Wednesday, 14 June 2023

Matters of Public Importance

Economy

4:11 pm

Photo of Andrew CharltonAndrew Charlton (Parramatta, Australian Labor Party) Share this | Hansard source

I thank the shadow Treasurer for this matter of public importance because many Australians are struggling with cost-of-living pressures. Inflation takes the most from the people who have the least to give. It hurts people who can't make their budget stretch any further. It hurts first home buyers and people already struggling with high rent. It hurts people already experiencing low wages growth over the last 10 years. I see that in my electorate. I see that at the Parramatta Mission, where the number of people uptaking the food parcels has increased by 187 per cent, where the meals program is up 140 per cent over the last year and where Centrelink referrals have more than tripled. That is the front line of the inflation challenge in Australia.

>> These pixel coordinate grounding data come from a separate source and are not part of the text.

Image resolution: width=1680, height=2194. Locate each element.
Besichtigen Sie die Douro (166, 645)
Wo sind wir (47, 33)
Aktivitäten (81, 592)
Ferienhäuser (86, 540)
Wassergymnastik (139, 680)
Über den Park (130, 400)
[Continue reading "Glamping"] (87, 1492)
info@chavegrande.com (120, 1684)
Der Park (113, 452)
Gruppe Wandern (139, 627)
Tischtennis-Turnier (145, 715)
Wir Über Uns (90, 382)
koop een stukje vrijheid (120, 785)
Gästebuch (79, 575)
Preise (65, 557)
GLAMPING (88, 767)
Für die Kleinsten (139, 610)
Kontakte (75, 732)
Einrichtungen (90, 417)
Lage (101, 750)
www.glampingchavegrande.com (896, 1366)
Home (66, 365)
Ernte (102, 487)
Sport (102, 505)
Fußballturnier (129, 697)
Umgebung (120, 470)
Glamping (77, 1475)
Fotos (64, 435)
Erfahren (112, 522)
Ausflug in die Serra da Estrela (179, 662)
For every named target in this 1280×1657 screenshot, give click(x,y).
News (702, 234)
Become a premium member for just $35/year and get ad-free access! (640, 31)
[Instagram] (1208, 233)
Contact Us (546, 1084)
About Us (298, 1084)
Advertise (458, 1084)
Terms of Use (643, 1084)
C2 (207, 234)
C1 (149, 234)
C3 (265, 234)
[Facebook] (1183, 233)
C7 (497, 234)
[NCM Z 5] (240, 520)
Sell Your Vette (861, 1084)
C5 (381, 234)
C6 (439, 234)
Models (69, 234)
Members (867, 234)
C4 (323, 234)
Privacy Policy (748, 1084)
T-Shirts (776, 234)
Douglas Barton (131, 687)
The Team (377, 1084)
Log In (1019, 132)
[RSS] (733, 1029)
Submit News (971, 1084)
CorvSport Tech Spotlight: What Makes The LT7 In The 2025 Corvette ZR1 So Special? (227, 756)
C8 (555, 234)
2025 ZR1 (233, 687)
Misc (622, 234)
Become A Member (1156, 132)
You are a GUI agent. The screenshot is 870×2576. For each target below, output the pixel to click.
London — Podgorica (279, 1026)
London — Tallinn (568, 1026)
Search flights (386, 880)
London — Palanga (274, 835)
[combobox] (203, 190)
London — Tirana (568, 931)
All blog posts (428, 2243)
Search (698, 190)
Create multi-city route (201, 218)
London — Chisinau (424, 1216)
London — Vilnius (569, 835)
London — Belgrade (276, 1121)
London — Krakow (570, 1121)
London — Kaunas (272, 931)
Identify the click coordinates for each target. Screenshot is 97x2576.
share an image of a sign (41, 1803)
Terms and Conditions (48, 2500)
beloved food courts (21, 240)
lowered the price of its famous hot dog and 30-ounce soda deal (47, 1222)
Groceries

I'll tell you one person who isn't on the front line of the inflation challenge in Australia, and that's the mover of this motion, the shadow Treasurer. Everybody knows, by this point, that, in the last session of parliament, the shadow Treasurer messed up. He didn't know the price of Vegemite. That's okay. Everybody saw him confuse the annual rate with the monthly rate, which is a pretty big gaffe. What struck me was not that he made that mistake but why he made that mistake. If you were listening carefully, you would have heard the shadow Treasurer say where he got his information on the price of Vegemite. He didn't get it from talking to real people. He didn't get it from Coles. He didn't get it from Woolies. He didn't get it from food banks. He didn't get it from Aldi, although that is a sensible choice. He got it from a UBS Investment Bank report. When it comes to understanding the real pressure on real people, he turns to the merchant banking community—his eyes and ears on the realities of Australian families.

Now, I'm not saying he's out of touch, but he does find out the price of Weet-Bix from Westpac; he does check on the price of golden syrup from Goldman Sachs. Some people have their sources, like Deep Throat. He has Deutsche Bank. But it says something about the state of the Liberal Party—that they pretend to care about inflation, that they pretend to care about the cost of living, but that they have absolutely no idea what they're talking about. Could you be any more out of touch than coming into the people's House and talking about the price of groceries as you read from an investment banking report?

The truth is that the opposition isn't interested in fixing this problem; they're fixated on blaming the government for it. The words of this MPI make that clear: 'The inflation crisis which this government has caused'. Let's look at that causation. This CPI rising cycle began in 2020, when the level of the CPI was 114.4. From that point, of 114.4, that turning point in the CPI back in 2020, the CPI rose 12 points to 126.1 in the quarter of the federal election in 2022. It went up 12 points. From that point, it's risen six points to 132.6 today.

So, as of this point in the current inflationary cycle, 12 points happened under the Liberals and six have happened while Labor has been in government. Of the 18-point increase in the CPI level, there were 12 under those opposite and just six under us. And you see the math. Why did it go up so much under the Liberals? It went up so much under the Liberals because they delivered the most expansionary budgets in Australia's peacetime history, because of the billions of dollars wasted on JobKeeper, the worst targeted program in Australia's history, subsidising businesses and employees that did not have significant revenue hits.

Do you remember that JobKeeper Treasury analysis that identified them wasting $50 billion? The waste on that program was equivalent to some of the largest programs in Commonwealth government history. Giving JobKeeper money to companies that didn't have a decline in revenue—to Harvey Norman, to private schools, to Qantas, to hundreds of companies whose profit went up—was perhaps the biggest fiscal waste in Australia's history. That is the waste that drove up inflation on their watch. The simple reason is that they were profligate and took their eyes off the macroeconomic ball.

That's not the only reason inflation went up. There was a war in Ukraine and there were supply chain issues, but, to the extent that government action is part of those reasons, it was their government not ours.